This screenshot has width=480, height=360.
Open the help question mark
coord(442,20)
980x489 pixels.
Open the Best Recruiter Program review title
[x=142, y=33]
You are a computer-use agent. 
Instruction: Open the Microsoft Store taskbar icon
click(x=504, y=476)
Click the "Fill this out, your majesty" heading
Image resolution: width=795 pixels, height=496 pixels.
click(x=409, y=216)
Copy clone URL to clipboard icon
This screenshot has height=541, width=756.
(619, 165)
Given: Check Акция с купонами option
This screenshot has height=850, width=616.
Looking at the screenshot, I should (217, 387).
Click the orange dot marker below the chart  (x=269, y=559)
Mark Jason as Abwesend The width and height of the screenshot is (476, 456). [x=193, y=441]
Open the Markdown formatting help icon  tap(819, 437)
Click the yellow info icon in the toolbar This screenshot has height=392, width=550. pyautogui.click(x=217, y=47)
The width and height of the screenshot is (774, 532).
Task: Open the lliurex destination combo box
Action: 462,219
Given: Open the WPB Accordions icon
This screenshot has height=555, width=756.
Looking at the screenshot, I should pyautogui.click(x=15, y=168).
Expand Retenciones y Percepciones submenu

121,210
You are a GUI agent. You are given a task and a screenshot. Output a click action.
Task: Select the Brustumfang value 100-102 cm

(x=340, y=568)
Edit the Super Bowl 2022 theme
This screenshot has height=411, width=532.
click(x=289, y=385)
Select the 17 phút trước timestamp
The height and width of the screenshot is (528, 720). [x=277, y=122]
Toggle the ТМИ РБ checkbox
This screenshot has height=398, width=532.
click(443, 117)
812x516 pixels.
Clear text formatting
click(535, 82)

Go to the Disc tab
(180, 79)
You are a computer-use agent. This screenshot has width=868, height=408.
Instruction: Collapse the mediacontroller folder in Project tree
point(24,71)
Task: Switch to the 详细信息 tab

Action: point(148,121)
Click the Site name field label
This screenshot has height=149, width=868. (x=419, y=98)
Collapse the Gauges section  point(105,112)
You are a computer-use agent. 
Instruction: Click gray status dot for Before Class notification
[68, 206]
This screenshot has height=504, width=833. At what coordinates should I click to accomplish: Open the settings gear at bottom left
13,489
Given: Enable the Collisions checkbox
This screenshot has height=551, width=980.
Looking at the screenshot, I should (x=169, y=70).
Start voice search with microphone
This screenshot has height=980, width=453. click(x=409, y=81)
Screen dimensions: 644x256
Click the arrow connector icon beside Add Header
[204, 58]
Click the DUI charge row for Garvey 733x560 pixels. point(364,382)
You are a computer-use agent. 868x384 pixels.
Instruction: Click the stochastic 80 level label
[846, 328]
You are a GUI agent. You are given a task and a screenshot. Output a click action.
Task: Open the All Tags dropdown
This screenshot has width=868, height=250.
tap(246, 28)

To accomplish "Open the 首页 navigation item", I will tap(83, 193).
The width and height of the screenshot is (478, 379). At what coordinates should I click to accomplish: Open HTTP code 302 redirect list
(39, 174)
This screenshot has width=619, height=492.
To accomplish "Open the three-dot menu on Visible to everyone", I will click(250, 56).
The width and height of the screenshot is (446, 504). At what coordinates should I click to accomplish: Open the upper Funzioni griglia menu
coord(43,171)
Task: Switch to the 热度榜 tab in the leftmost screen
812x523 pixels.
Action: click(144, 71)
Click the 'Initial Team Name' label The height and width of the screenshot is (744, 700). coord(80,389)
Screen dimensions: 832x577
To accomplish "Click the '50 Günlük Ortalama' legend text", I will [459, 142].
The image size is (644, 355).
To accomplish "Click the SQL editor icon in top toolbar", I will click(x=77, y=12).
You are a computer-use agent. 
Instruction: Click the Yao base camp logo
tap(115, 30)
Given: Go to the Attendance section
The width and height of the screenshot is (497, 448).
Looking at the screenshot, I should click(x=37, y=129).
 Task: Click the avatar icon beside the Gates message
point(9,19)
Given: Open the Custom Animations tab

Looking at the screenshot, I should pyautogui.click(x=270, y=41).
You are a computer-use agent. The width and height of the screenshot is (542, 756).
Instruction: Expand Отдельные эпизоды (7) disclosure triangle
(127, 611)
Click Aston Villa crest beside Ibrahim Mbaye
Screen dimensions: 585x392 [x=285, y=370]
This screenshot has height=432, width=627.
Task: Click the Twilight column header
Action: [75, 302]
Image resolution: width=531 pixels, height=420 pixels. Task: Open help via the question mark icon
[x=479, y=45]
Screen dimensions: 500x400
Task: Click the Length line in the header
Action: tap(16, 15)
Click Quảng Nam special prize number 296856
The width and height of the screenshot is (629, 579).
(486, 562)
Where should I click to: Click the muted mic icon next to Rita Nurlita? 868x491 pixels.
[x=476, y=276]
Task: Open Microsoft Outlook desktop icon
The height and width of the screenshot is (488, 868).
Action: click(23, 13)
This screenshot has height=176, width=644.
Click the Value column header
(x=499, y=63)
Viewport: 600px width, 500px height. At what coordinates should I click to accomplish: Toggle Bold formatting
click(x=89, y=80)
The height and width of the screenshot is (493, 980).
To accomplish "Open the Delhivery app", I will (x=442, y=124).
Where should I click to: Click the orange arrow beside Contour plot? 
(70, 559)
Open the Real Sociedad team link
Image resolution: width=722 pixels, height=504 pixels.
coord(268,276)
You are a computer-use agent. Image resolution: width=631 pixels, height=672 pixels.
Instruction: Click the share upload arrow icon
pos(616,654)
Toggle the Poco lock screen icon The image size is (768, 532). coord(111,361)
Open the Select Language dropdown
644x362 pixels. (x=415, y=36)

**Work instructions:** Your task is to retype the whole listing, keeping every word exactly as it is.

**Expected output:**
This screenshot has width=480, height=360.
Open the help question mark
coord(442,20)
980x489 pixels.
Open the Best Recruiter Program review title
[x=142, y=33]
You are a computer-use agent. 
Instruction: Open the Microsoft Store taskbar icon
click(x=504, y=476)
Click the "Fill this out, your majesty" heading
Image resolution: width=795 pixels, height=496 pixels.
click(x=409, y=216)
Copy clone URL to clipboard icon
This screenshot has height=541, width=756.
(619, 165)
Given: Check Акция с купонами option
This screenshot has height=850, width=616.
Looking at the screenshot, I should (217, 387).
Click the orange dot marker below the chart  (x=269, y=559)
Mark Jason as Abwesend The width and height of the screenshot is (476, 456). [x=193, y=441]
Open the Markdown formatting help icon  tap(819, 437)
Click the yellow info icon in the toolbar This screenshot has height=392, width=550. pyautogui.click(x=217, y=47)
The width and height of the screenshot is (774, 532).
Task: Open the lliurex destination combo box
Action: 462,219
Given: Open the WPB Accordions icon
This screenshot has height=555, width=756.
Looking at the screenshot, I should pyautogui.click(x=15, y=168).
Expand Retenciones y Percepciones submenu

121,210
You are a GUI agent. You are given a task and a screenshot. Output a click action.
Task: Select the Brustumfang value 100-102 cm

(x=340, y=568)
Edit the Super Bowl 2022 theme
This screenshot has height=411, width=532.
click(x=289, y=385)
Select the 17 phút trước timestamp
The height and width of the screenshot is (528, 720). [x=277, y=122]
Toggle the ТМИ РБ checkbox
This screenshot has height=398, width=532.
click(443, 117)
812x516 pixels.
Clear text formatting
click(535, 82)

Go to the Disc tab
(180, 79)
You are a computer-use agent. This screenshot has width=868, height=408.
Instruction: Collapse the mediacontroller folder in Project tree
point(24,71)
Task: Switch to the 详细信息 tab

Action: point(148,121)
Click the Site name field label
This screenshot has height=149, width=868. (x=419, y=98)
Collapse the Gauges section  point(105,112)
You are a computer-use agent. 
Instruction: Click gray status dot for Before Class notification
[68, 206]
This screenshot has height=504, width=833. At what coordinates should I click to accomplish: Open the settings gear at bottom left
13,489
Given: Enable the Collisions checkbox
This screenshot has height=551, width=980.
Looking at the screenshot, I should (x=169, y=70).
Start voice search with microphone
This screenshot has height=980, width=453. click(x=409, y=81)
Screen dimensions: 644x256
Click the arrow connector icon beside Add Header
[204, 58]
Click the DUI charge row for Garvey 733x560 pixels. point(364,382)
You are a computer-use agent. 868x384 pixels.
Instruction: Click the stochastic 80 level label
[846, 328]
You are a GUI agent. You are given a task and a screenshot. Output a click action.
Task: Open the All Tags dropdown
This screenshot has width=868, height=250.
tap(246, 28)

To accomplish "Open the 首页 navigation item", I will tap(83, 193).
The width and height of the screenshot is (478, 379). At what coordinates should I click to accomplish: Open HTTP code 302 redirect list
(39, 174)
This screenshot has width=619, height=492.
To accomplish "Open the three-dot menu on Visible to everyone", I will click(250, 56).
The width and height of the screenshot is (446, 504). At what coordinates should I click to accomplish: Open the upper Funzioni griglia menu
coord(43,171)
Task: Switch to the 热度榜 tab in the leftmost screen
812x523 pixels.
Action: click(144, 71)
Click the 'Initial Team Name' label The height and width of the screenshot is (744, 700). coord(80,389)
Screen dimensions: 832x577
To accomplish "Click the '50 Günlük Ortalama' legend text", I will [459, 142].
The image size is (644, 355).
To accomplish "Click the SQL editor icon in top toolbar", I will click(x=77, y=12).
You are a computer-use agent. 
Instruction: Click the Yao base camp logo
tap(115, 30)
Given: Go to the Attendance section
The width and height of the screenshot is (497, 448).
Looking at the screenshot, I should click(x=37, y=129).
 Task: Click the avatar icon beside the Gates message
point(9,19)
Given: Open the Custom Animations tab

Looking at the screenshot, I should pyautogui.click(x=270, y=41).
You are a computer-use agent. The width and height of the screenshot is (542, 756).
Instruction: Expand Отдельные эпизоды (7) disclosure triangle
(127, 611)
Click Aston Villa crest beside Ibrahim Mbaye
Screen dimensions: 585x392 [x=285, y=370]
This screenshot has height=432, width=627.
Task: Click the Twilight column header
Action: [75, 302]
Image resolution: width=531 pixels, height=420 pixels. Task: Open help via the question mark icon
[x=479, y=45]
Screen dimensions: 500x400
Task: Click the Length line in the header
Action: tap(16, 15)
Click Quảng Nam special prize number 296856
The width and height of the screenshot is (629, 579).
(486, 562)
Where should I click to: Click the muted mic icon next to Rita Nurlita? 868x491 pixels.
[x=476, y=276]
Task: Open Microsoft Outlook desktop icon
The height and width of the screenshot is (488, 868).
Action: click(23, 13)
This screenshot has height=176, width=644.
Click the Value column header
(x=499, y=63)
Viewport: 600px width, 500px height. At what coordinates should I click to accomplish: Toggle Bold formatting
click(x=89, y=80)
The height and width of the screenshot is (493, 980).
To accomplish "Open the Delhivery app", I will (x=442, y=124).
Where should I click to: Click the orange arrow beside Contour plot? 
(70, 559)
Open the Real Sociedad team link
Image resolution: width=722 pixels, height=504 pixels.
coord(268,276)
You are a computer-use agent. Image resolution: width=631 pixels, height=672 pixels.
Instruction: Click the share upload arrow icon
pos(616,654)
Toggle the Poco lock screen icon The image size is (768, 532). coord(111,361)
Open the Select Language dropdown
644x362 pixels. (x=415, y=36)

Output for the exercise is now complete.